In summary, carnitine deficiency must be considered in all sick patients, especially those on valproic acid, aspirin, NSAIDs, tranquilizers (both phenothiazines and benzodiazepines), antibiotics, and cancer chemotherapy agents. The increased use of valproic acid since 1989 is good reason for all physicians and psychiatrists to be aware of medication-induced carnitine deficiency.
It does still haunt me to think that my unpublished-but-documented case report and research insights into carnitine might have influenced someone and perhaps even saved lives. But it is a long-shot to expect that. There was very little sign of readiness by the orthodox medical world to participate in orthomolecular dialogue on such an important issue then. Is the orthodox medical world ready yet to begin “putting nutrition first?”

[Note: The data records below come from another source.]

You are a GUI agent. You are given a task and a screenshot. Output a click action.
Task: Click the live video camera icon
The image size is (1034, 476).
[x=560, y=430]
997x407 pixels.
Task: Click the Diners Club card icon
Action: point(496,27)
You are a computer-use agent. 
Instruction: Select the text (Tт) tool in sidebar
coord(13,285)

 Shils ME, Olson JA, Shike M, Modern Nutrition in Health and Disease, 8th Ed (1994); 459.
 Murray RK, Mayes PA, Granner DK, Rodwell VW, Harper’s Biochemistry, 22nd Ed (1990). Appleton and Lange, Norwalk, CT.

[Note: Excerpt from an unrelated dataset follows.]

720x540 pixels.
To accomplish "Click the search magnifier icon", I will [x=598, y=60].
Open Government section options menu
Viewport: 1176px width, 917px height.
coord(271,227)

 Rai G, et al., “Double-blind, placebo-controlled study of acetyl-l-carnitine in patients with Alzheimer’s dementia,” Curr Med Res Opin (1990); 11:638-647.
 Murakami K, Sugimoto T et al., “Abnormal metabolism of carnitine and valproate in a case of acute encephalopathy during chronic valproate therapy,” Brain & Development (1992); 14 (3)178-182.
 Quistad GB, Staiger LE and Schooley DA, “The role of carnitine in the conjugation of acidic xenobiotics,” Drug Metabolism and Disposition (1986); 14 (5) 521-524.
 Hiraoka A, Arato T, Tominaga I., “Reduction in blood free carnitine levels in association with changes in sodium valproate disposition in epileptic patients treated with valproic acid and other anti-epileptic drugs,” Biol & Pharm Bull (1997); 20:91-93.
 Fenn HH, Robinson D, Luby V et al., “Trends in pharmacotherapy of schizoaffective and bipolar affective disorders,” Am J Psychiatry (1996); 153:711-713.